Some retailers to delay Black Friday sales
Big box retailers’ Black Friday sales usually start at the same time most families sit down for turkey, stuffing and potatoes.
Some national retailers have opted to delay Black Friday sales until — wait for it — Friday.
Retailers like Petco, Home Depot and Barnes and Noble will keep their doors closed until Friday morning, bucking the trend of other retailers like Wal-Mart that enable shopping sprees at 6 p.m. Thursday.
The turned tide was welcomed by employees who can now spend time with their families.
“I’ve worked retail jobs for a while, and I’ve never worked a Black Friday,” Kevin Keen, a Cricket representative working at GameStop, said. “I completely expected to be open Thursday later in the evening, but having Thanksgiving to spend with my family is always welcome in my book. Spending time with my family is great, especially when you can get everyone together. That usually only happens twice a year, Christmas and Thanksgiving.”
We want our customers and associates to enjoy Thanksgiving their own way
Staples executive Demos Parneros
He noted, too, that stores like GameStop are incorporating sales earlier than Black Friday.
“It’s much less stressful for us to have people come in gradually as opposed to everyone coming in at once on one day, looking for a million different sales,” Keen said. “With it being spread out, you get small rushes of people looking for specific things, and it makes it less stressful for us. It also probably helps the consumer, too, because they can pinpoint exactly what they want to get on a particular day.”
Staples, similar to other retailers that have touted their closed Thanksgiving doors, used to embrace Turkey Day shopping. They will instead attempt to direct consumers to online deals the same day instead of waiting in the bitter cold for hours to get a new gadget.
“We want our customers and associates to enjoy Thanksgiving their own way,” Staples executive Demos Parneros said in a statement.
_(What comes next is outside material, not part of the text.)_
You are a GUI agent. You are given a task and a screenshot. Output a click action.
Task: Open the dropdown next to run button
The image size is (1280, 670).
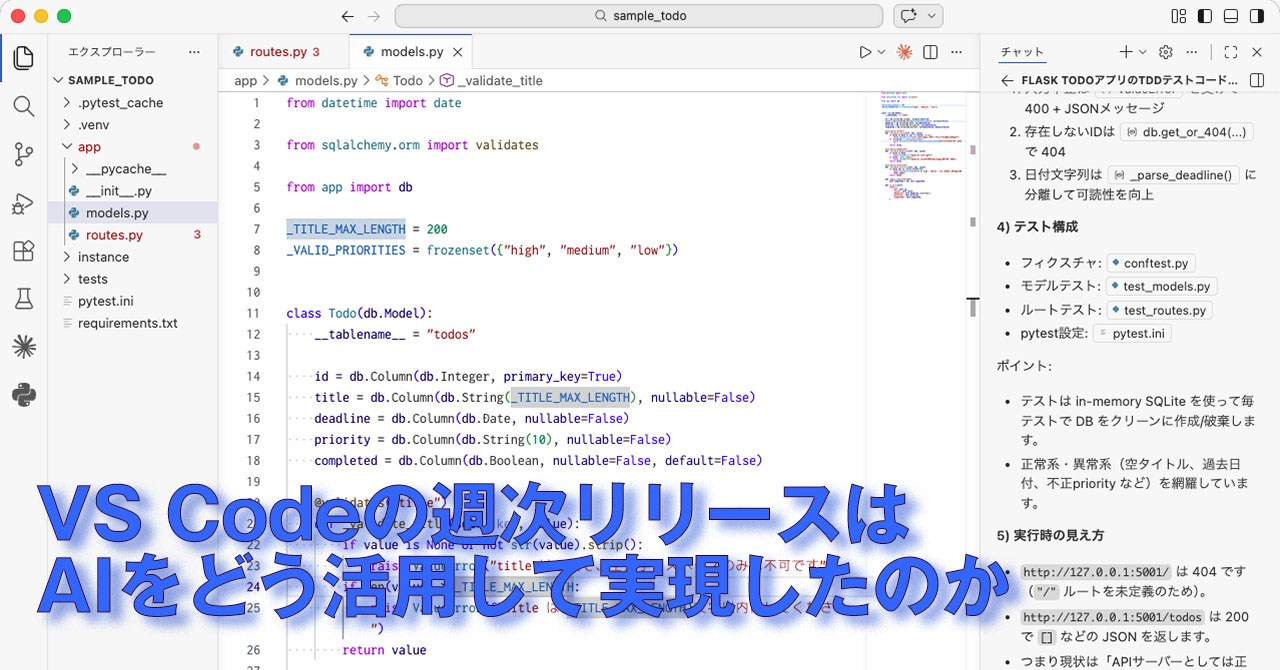(x=881, y=52)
There is also a downward trend in Black Friday spending, likely making profit margins less appealing.
Black Friday weekend revenue dropped 11 percent from $57.3 billion in 2013 to $50.9 billion in 2014, according to the National Retail Federation, which cited several reasons for the decrease in weekend spending.
Cyber Monday firmly took its spot as the top online spending day in the United States, according to comScore, in the past few years. The big online shopping day once barely edged out other days, but has grown twice as much since 2010 when it first topped $1 billion spent.
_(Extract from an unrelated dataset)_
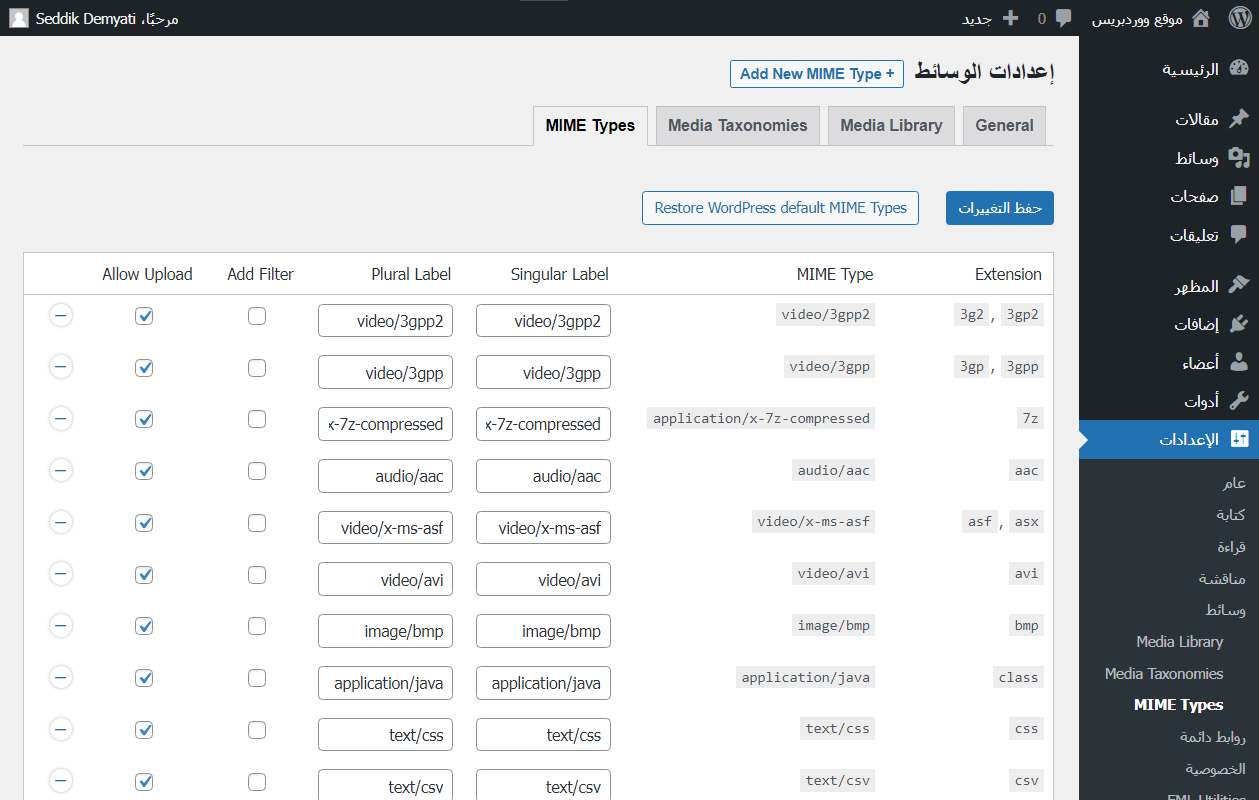Enable Add Filter for video/avi
Viewport: 1259px width, 800px height.
coord(257,575)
Small Business Saturday has also cut into Black Friday profits. Shoppers spent $5.5 billion at small businesses on the day in 2012 and topped $14 billion each of the past two years, according to Small Business Saturday Consumer Insights Survey.
Like Keen observed, retailers offered shopping steals well before Thanksgiving, some as early as the first week of November.
So, no matter what deal you get on what day, Black Friday is less of a big deal than it once was.
Some retailers, be it for publicity or practicality, decided they could keep the lights off for Thanksgiving.